The Zuber Hedge Fund has formed a proxy portfolio that it is using to identify arbitrage opportunities
Question:
The Zuber Hedge Fund has formed a proxy portfolio that it is using to identify arbitrage opportunities using index arbitrage strategies. The proxy portfolio is worth \(\$ 100\) million, has a beta of one, and dividends estimated to be worth \(\$ 5\) million one year later. The current S\&P 500 spot index is at 1,250 and the annual risk-free rate is \(5 \%\).
a. Define the Zuber Hedge Fund's portfolio as an investment in hypothetical shares in the S\&P500. What is the dividend per index share to be paid in one year?
b. Determine the equilibrium price of an S\&P 500 futures contract expiring in one year using Zuber's proxy portfolio.
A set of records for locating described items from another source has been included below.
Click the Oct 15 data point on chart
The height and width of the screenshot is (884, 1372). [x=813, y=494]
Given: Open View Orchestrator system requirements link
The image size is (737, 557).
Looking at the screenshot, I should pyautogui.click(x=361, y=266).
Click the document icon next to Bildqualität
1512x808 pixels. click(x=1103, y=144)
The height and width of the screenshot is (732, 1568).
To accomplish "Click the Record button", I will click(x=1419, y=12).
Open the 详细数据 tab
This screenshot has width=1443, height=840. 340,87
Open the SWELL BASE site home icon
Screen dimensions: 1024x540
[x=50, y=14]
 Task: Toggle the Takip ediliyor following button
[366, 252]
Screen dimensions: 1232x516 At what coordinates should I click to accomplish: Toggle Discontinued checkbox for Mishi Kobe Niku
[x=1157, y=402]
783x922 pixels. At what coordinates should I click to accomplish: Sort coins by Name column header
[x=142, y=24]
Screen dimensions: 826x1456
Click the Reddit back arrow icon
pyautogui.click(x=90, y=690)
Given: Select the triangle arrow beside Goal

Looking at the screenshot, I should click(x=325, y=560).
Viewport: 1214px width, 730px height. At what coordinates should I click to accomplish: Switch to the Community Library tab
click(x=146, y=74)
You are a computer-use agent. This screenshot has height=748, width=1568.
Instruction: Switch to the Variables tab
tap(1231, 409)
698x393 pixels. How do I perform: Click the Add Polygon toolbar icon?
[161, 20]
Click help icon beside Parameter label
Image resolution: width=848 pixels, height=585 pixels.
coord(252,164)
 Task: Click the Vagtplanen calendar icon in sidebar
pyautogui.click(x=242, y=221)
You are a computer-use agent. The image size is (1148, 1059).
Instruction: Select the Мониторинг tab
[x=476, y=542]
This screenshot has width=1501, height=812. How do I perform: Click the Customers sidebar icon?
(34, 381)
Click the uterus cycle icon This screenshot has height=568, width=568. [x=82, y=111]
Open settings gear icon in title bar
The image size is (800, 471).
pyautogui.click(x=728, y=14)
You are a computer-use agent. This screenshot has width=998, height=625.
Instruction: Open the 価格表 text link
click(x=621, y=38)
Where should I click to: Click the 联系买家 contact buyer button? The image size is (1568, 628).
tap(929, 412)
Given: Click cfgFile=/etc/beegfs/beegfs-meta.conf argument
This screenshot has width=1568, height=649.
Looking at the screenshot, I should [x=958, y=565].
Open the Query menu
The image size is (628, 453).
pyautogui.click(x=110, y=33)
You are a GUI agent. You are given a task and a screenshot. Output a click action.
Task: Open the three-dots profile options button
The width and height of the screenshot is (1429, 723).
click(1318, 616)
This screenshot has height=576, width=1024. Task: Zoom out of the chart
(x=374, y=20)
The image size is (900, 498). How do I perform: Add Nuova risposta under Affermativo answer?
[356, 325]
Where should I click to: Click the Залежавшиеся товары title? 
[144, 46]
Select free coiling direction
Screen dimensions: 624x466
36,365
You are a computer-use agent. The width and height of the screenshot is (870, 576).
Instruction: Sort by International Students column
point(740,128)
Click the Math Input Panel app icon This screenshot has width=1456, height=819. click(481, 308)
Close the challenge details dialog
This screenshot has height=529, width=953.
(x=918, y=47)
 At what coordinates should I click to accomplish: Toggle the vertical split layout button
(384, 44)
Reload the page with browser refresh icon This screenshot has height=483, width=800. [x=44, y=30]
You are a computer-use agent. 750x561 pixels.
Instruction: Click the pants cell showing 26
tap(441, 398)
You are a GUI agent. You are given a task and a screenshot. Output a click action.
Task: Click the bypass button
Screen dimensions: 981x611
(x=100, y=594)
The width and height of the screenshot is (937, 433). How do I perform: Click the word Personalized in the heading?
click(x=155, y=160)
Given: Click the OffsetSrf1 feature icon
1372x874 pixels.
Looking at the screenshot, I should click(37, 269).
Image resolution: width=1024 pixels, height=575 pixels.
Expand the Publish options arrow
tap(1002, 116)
c. Describe the index arbitrage strategy Zuber could employ if the S\&P 500 futures were trading at 1,260. (Note: The S\&P 500 futures multiplier is \(\$ 250\).)
d. Evaluate the index arbitrage from \(\mathrm{c}\) at the futures' expiration by assuming the market increases by \(10 \%\) and decreases by \(10 \%\). Assume the portfolio is perfectly correlated with the index.
e. Describe program trading.
f. What is the triple witching hour?